### [INSTRUCTIONS FOR THE TASK]
Copy the records below exactly, leaving out any pictures.

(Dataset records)

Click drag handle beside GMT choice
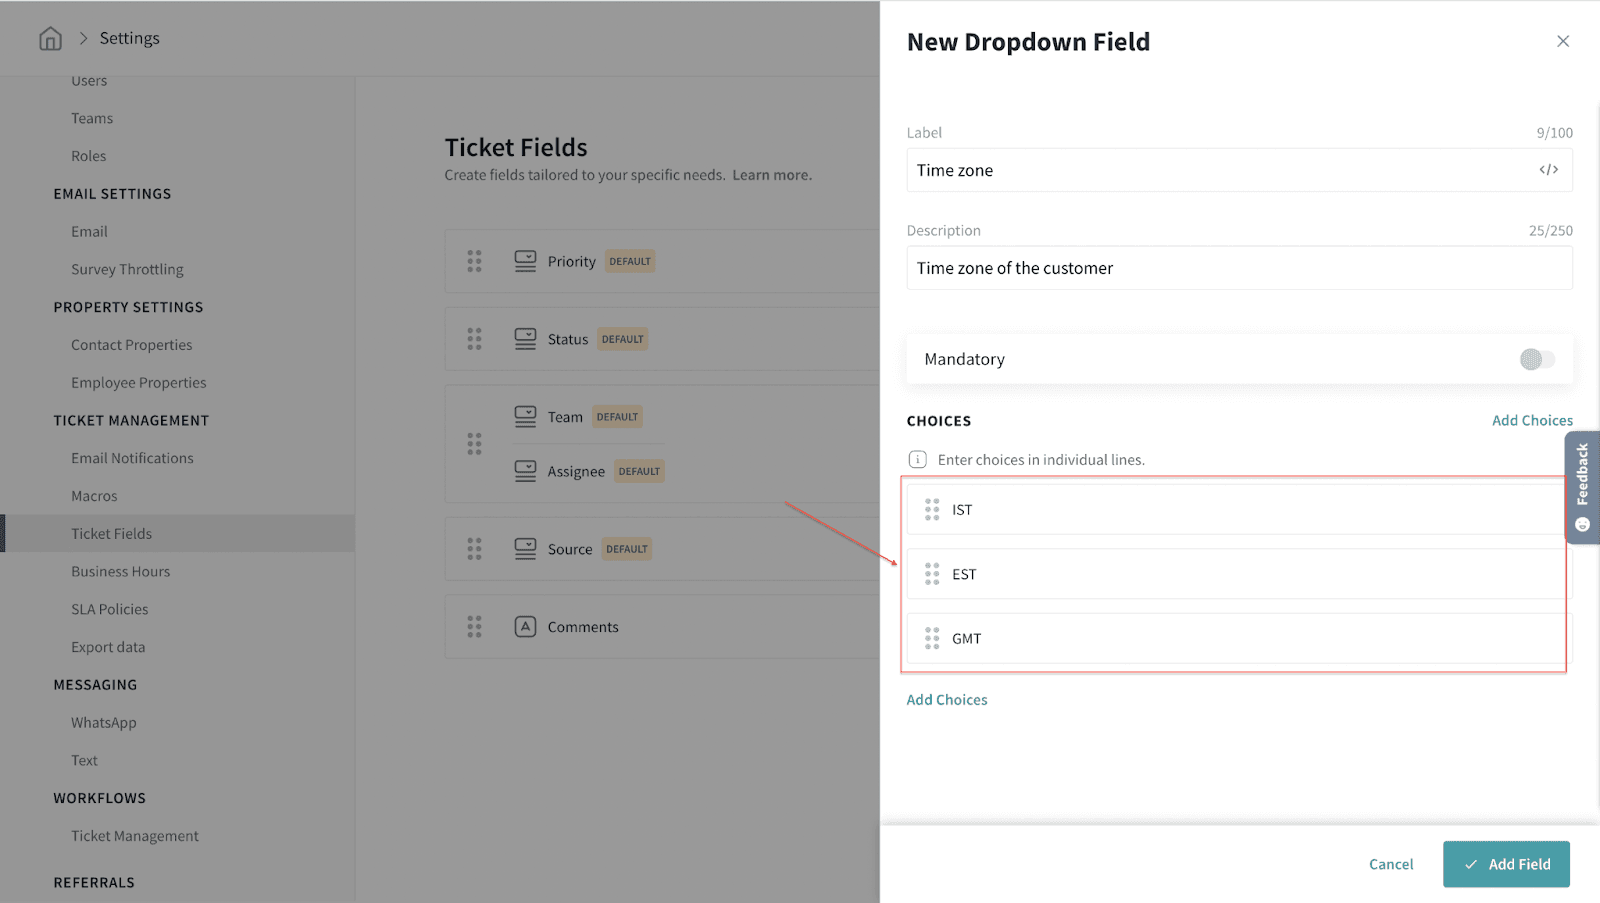This screenshot has width=1600, height=903. coord(932,638)
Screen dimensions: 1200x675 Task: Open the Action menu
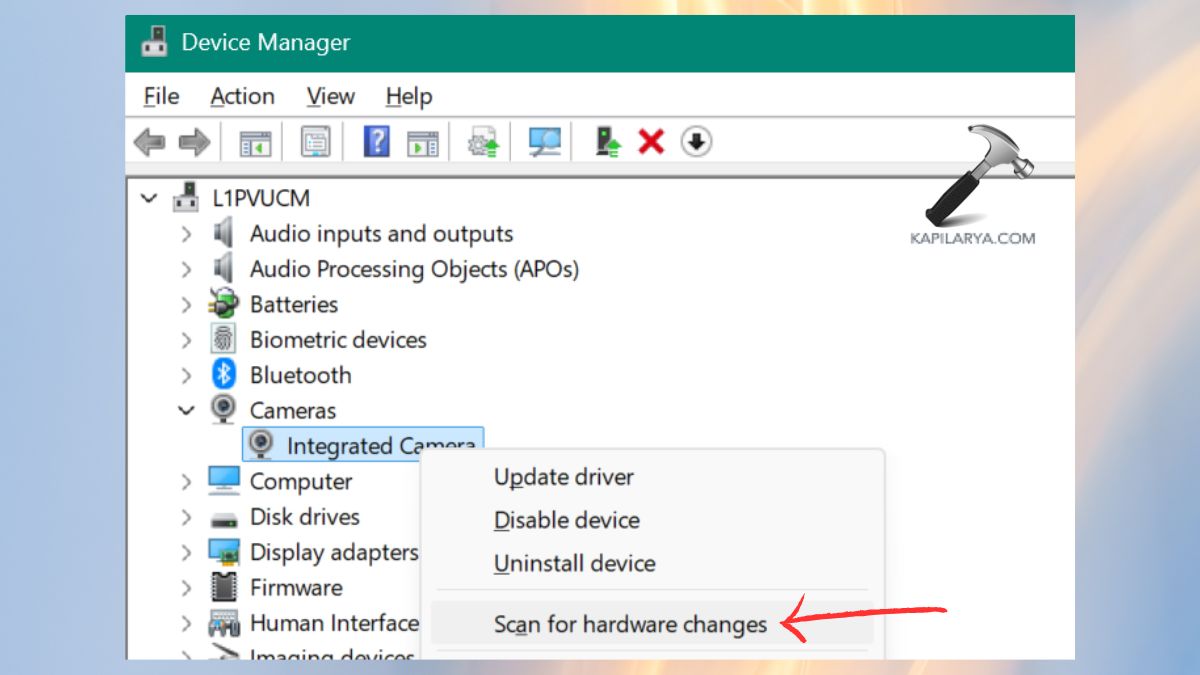point(241,96)
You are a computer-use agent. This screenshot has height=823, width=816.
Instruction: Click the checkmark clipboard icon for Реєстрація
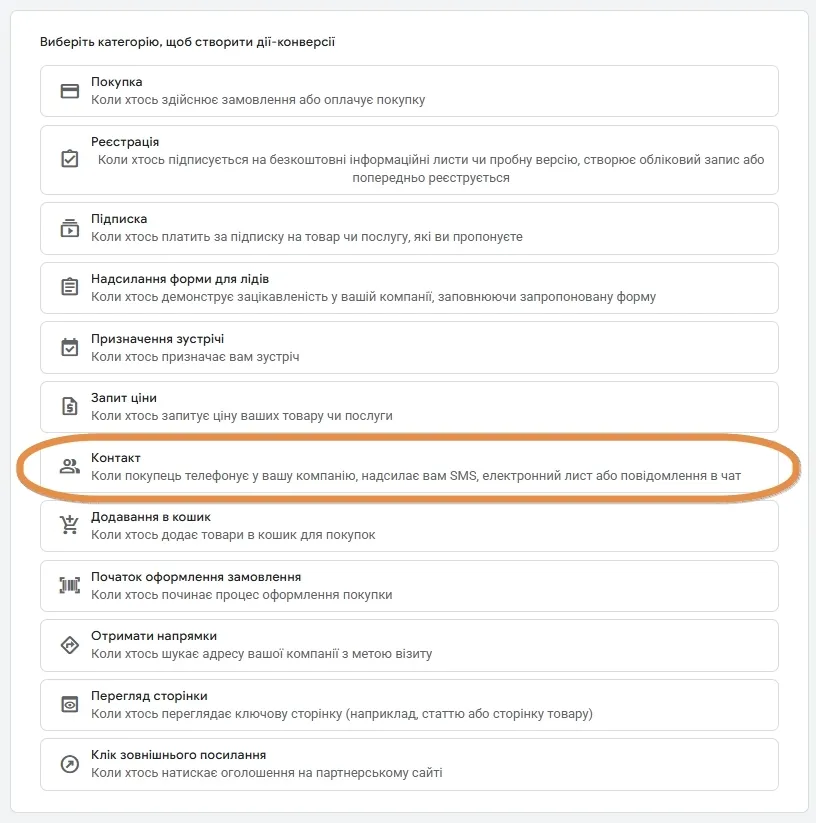click(x=70, y=159)
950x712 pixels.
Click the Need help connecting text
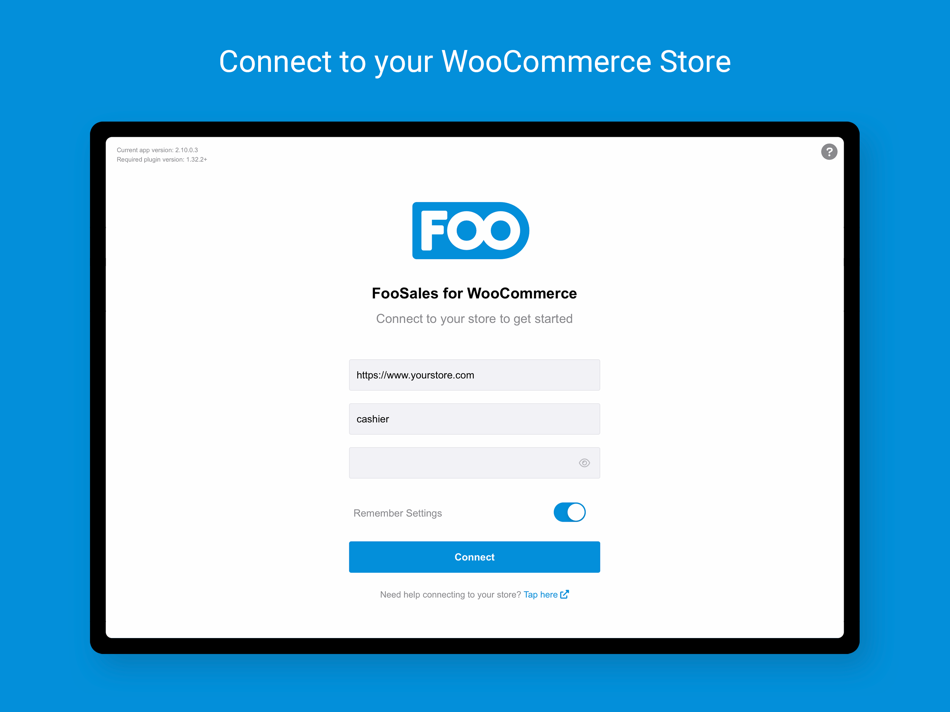(x=450, y=595)
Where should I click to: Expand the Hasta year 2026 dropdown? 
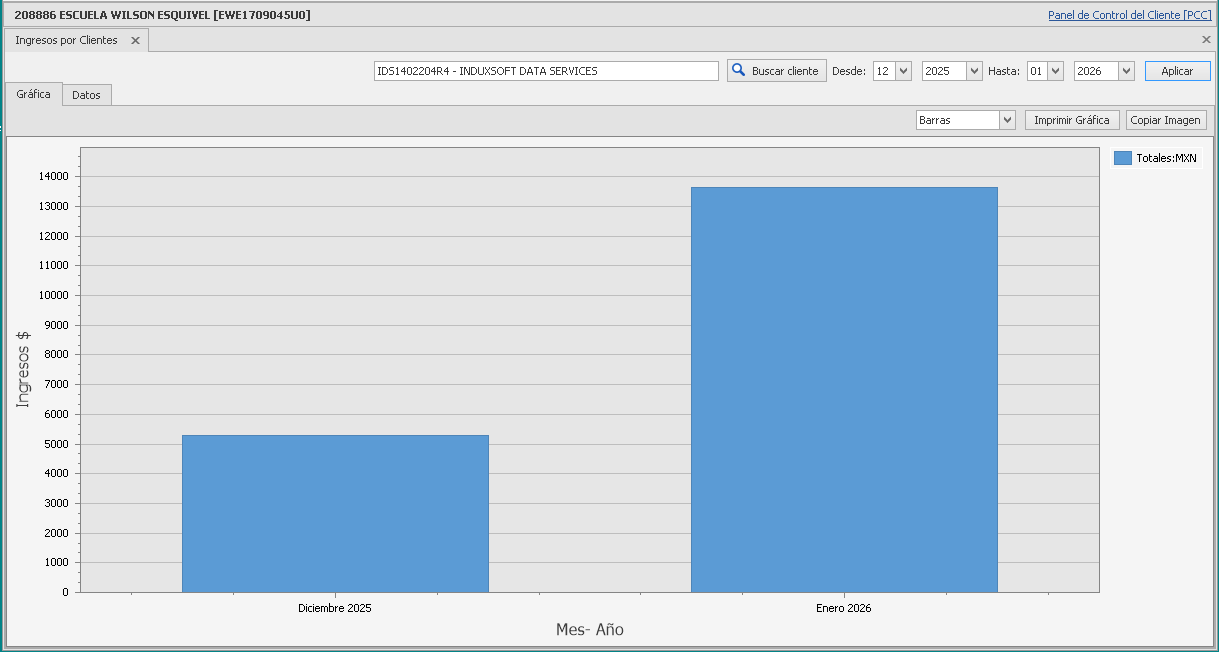pyautogui.click(x=1126, y=71)
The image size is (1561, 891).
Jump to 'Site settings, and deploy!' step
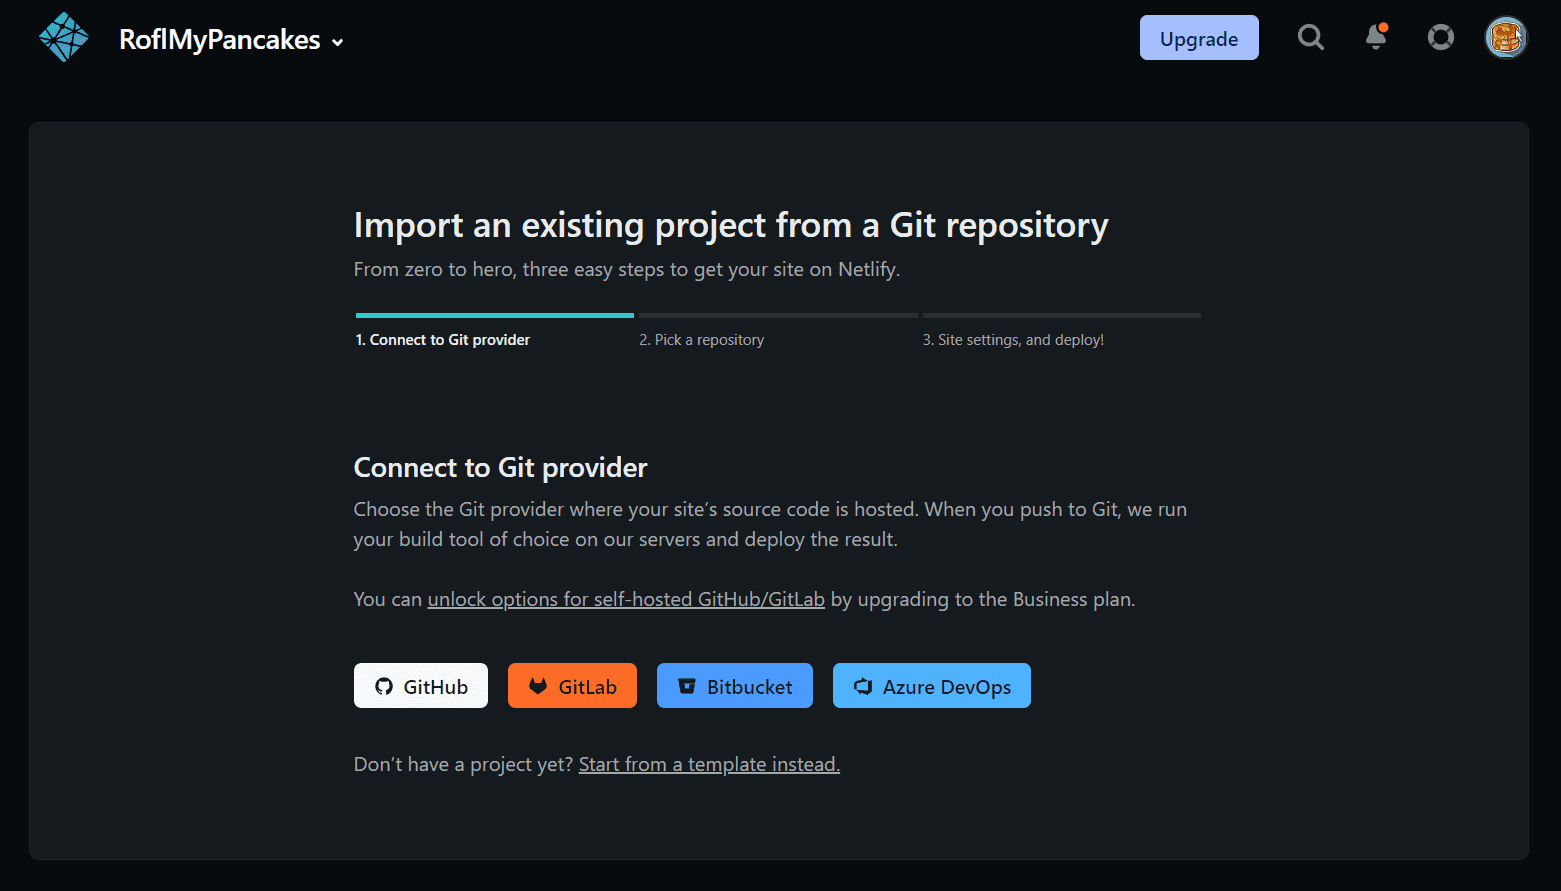(x=1013, y=340)
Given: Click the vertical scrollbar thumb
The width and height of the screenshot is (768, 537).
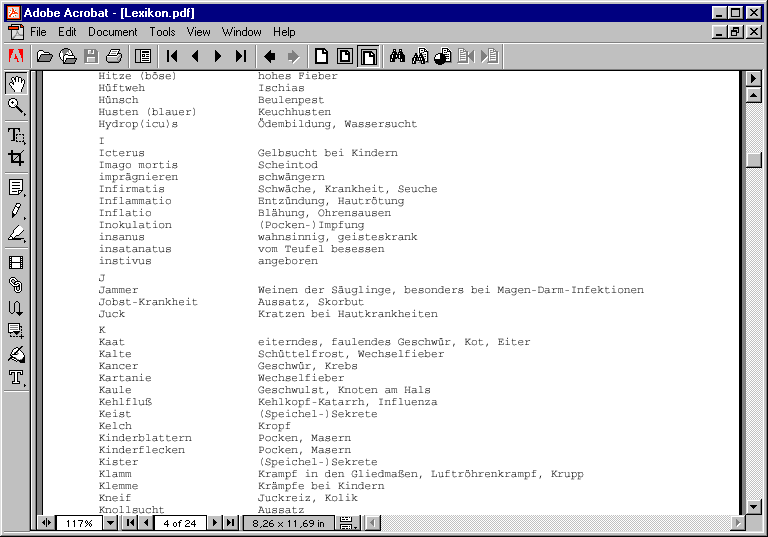Looking at the screenshot, I should click(x=755, y=159).
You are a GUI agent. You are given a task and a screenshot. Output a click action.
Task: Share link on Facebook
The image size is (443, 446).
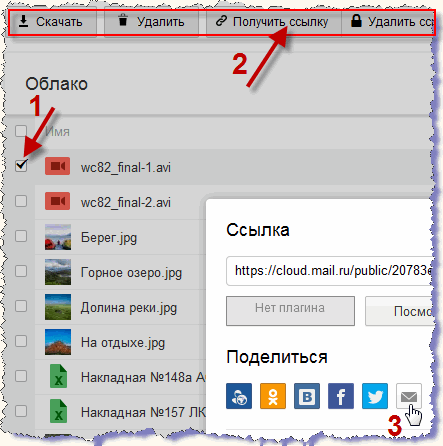[x=341, y=396]
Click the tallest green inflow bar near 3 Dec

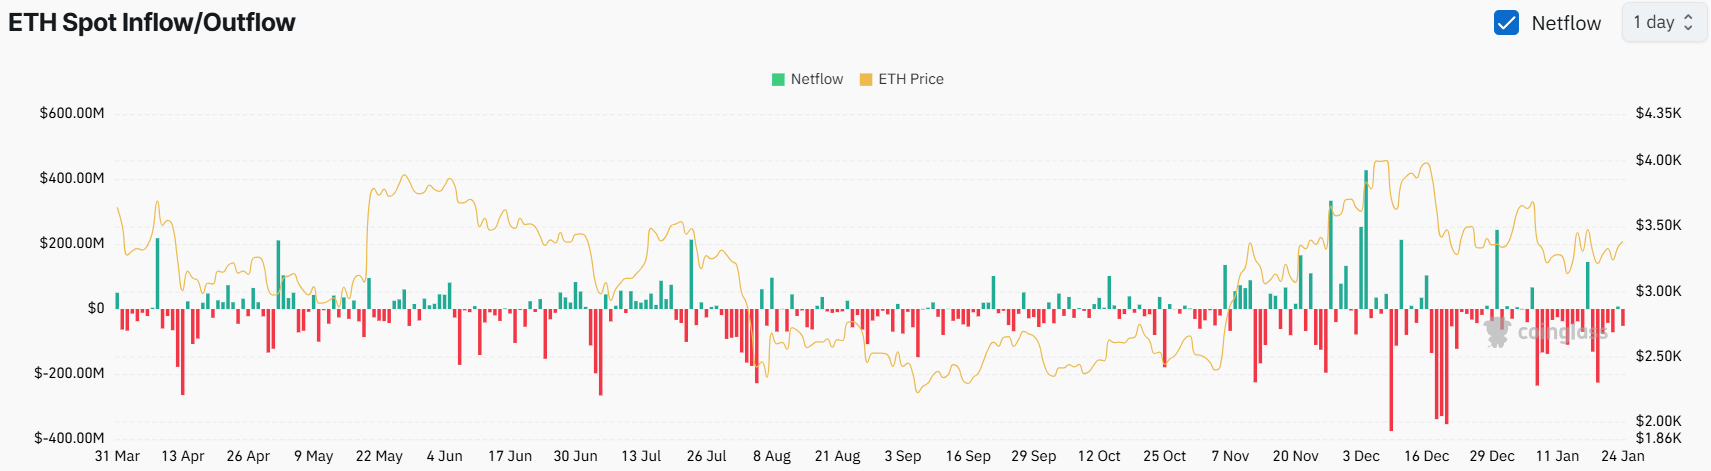pos(1366,240)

### [WRITTEN ANSWER]
Click drag handle beside GMT choice
This screenshot has width=1600, height=903. coord(932,638)
Screen dimensions: 1200x675 Task: Open the Action menu
point(241,96)
You are a computer-use agent. This screenshot has height=823, width=816.
Instruction: Click the checkmark clipboard icon for Реєстрація
click(x=70, y=159)
950x712 pixels.
Click the Need help connecting text
(x=450, y=595)
Where should I click to: Expand the Hasta year 2026 dropdown? 
pyautogui.click(x=1126, y=71)
The image size is (1561, 891).
Jump to 'Site settings, and deploy!' step
(x=1013, y=340)
Given: Click the vertical scrollbar thumb
The width and height of the screenshot is (768, 537).
Looking at the screenshot, I should click(x=755, y=159).
You are a GUI agent. You are given a task and a screenshot. Output a click action.
Task: Share link on Facebook
The image size is (443, 446).
[x=341, y=396]
Click the tallest green inflow bar near 3 Dec

pos(1366,240)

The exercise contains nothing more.